# [Directions for this task]
Pull every line containing the word "globe" from the records.

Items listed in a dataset
———

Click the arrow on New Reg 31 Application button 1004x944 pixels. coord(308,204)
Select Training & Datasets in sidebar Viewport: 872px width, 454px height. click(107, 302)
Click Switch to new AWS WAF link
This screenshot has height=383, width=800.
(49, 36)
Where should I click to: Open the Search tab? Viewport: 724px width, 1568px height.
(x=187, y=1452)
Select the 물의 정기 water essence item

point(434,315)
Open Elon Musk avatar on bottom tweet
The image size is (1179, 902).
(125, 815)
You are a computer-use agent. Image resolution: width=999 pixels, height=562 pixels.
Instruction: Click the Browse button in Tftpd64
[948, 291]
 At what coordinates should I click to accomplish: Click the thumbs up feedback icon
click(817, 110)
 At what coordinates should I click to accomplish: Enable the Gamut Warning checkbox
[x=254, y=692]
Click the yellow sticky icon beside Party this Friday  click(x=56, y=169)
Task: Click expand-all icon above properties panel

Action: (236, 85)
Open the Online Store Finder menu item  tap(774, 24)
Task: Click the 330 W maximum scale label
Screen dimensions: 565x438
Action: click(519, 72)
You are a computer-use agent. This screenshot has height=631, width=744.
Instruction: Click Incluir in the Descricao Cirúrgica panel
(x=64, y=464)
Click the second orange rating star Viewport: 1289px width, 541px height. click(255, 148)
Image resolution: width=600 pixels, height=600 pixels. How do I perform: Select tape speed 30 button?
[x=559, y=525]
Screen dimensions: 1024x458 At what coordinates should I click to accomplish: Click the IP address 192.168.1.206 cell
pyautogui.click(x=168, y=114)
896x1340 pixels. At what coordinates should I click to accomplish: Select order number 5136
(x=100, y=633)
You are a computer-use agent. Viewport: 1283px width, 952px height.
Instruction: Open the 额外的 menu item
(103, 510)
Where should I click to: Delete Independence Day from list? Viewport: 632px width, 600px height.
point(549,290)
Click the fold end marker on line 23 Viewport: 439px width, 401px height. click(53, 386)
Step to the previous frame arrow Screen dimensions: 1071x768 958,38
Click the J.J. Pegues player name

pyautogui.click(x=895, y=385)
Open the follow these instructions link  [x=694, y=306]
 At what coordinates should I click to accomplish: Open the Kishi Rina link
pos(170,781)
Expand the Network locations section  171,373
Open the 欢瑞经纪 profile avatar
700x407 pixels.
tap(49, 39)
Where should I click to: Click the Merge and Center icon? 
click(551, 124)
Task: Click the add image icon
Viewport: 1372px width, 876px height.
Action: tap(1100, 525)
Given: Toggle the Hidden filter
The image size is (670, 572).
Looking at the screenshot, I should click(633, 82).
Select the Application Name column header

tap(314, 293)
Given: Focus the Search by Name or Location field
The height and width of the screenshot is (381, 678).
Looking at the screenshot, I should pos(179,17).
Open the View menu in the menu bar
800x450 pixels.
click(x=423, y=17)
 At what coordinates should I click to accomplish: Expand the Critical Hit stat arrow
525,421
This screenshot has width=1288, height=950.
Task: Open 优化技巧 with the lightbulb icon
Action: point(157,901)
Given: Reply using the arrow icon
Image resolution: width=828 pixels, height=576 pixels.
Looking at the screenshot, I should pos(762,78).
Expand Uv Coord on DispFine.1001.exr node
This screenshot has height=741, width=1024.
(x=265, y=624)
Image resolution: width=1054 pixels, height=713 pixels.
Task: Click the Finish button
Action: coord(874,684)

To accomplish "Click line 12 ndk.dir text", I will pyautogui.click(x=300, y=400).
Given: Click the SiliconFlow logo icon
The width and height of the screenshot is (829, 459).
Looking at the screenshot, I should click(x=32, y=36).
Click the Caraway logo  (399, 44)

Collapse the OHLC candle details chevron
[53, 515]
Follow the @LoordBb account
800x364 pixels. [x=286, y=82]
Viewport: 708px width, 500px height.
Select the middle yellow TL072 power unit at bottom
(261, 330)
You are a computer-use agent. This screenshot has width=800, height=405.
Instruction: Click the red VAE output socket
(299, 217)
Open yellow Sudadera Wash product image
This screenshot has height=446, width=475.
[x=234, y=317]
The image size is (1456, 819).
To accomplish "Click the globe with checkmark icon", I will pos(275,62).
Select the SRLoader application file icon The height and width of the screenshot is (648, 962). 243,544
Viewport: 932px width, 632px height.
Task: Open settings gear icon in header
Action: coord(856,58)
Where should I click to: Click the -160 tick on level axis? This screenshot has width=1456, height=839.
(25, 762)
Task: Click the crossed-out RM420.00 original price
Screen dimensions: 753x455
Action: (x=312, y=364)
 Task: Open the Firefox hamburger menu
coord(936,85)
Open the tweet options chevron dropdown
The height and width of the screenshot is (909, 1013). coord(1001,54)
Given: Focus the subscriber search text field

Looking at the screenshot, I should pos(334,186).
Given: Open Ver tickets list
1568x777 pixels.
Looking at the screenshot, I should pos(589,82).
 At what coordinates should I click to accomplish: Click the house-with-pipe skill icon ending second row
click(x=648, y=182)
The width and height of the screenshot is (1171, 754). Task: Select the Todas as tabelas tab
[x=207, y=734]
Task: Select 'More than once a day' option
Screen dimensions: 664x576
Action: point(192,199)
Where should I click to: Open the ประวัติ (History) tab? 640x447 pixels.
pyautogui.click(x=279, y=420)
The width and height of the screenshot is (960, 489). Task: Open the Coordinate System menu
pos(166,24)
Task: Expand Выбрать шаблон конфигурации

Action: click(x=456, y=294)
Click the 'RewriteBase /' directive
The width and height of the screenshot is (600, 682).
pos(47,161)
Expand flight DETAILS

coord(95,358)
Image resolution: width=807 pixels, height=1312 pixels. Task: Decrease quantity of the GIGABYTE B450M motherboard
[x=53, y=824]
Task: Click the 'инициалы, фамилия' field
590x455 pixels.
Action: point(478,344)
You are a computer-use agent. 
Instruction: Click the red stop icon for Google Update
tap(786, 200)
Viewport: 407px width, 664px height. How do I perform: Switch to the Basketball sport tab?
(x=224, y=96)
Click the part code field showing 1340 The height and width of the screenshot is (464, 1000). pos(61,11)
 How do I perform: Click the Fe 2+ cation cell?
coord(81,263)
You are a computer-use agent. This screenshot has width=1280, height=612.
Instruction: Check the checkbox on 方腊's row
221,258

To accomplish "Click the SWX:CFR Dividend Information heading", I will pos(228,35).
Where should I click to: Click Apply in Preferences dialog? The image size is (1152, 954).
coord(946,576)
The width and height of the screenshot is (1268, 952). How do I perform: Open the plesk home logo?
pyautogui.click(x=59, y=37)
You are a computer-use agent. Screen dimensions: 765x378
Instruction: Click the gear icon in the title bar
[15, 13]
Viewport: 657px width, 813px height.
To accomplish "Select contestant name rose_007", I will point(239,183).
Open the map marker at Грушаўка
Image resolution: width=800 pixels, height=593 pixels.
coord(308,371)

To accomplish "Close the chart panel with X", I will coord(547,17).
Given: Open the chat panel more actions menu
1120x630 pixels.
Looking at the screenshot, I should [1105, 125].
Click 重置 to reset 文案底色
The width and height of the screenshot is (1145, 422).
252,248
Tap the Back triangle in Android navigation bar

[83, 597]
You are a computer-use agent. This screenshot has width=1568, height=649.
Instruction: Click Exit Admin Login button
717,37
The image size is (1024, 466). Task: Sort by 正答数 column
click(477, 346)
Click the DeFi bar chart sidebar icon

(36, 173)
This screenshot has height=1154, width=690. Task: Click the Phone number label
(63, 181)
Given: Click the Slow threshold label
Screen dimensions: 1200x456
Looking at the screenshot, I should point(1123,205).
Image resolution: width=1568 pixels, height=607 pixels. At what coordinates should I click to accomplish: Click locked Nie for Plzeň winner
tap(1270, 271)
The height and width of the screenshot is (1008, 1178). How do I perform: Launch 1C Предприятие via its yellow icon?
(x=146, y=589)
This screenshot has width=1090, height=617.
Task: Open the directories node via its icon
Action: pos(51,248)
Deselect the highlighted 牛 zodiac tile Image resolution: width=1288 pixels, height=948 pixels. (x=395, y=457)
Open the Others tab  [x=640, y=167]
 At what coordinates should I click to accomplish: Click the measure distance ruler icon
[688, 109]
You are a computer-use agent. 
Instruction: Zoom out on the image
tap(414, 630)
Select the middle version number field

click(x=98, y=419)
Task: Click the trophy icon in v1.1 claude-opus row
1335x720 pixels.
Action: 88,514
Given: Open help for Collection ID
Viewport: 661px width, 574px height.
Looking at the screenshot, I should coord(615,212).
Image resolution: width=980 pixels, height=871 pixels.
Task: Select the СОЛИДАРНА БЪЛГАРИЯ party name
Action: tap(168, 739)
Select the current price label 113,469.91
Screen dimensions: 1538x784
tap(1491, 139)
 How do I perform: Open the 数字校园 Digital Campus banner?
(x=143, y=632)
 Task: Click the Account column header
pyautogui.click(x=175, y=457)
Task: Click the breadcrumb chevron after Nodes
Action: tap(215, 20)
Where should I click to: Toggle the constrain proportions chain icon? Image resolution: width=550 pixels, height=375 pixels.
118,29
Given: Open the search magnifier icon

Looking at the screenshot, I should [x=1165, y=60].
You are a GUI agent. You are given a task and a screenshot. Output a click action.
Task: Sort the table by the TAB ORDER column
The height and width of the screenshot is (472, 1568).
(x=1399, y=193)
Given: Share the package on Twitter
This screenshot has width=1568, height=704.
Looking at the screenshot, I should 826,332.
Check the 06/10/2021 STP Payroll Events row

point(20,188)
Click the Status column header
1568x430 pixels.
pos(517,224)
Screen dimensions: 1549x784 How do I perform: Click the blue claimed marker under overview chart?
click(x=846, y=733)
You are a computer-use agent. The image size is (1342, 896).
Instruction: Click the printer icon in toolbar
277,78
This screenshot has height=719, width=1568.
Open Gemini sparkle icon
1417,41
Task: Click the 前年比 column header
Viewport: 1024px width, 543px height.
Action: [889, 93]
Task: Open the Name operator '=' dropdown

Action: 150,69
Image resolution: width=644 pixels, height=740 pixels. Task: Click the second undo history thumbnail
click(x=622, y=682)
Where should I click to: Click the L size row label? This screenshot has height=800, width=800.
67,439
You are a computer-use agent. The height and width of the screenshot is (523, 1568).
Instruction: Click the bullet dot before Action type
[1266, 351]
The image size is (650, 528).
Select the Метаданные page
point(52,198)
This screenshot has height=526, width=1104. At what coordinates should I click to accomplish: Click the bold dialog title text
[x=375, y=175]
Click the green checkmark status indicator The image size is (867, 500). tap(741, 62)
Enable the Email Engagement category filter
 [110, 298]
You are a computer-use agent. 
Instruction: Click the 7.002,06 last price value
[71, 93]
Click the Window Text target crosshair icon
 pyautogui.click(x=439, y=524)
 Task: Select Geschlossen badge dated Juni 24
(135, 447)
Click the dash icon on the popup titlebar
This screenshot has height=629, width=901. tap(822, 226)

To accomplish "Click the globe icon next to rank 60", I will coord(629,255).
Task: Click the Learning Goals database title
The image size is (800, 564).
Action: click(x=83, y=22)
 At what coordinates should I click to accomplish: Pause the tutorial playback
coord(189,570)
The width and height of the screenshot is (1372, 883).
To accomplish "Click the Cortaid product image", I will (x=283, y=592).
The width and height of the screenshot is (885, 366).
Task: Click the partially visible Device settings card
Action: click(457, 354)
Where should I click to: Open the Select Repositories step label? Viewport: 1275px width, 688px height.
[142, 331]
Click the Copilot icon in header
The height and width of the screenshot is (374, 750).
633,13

———

# [Written reply]
To accomplish "Click the globe with checkmark icon", I will pos(275,62).
To accomplish "Click the globe icon next to rank 60", I will coord(629,255).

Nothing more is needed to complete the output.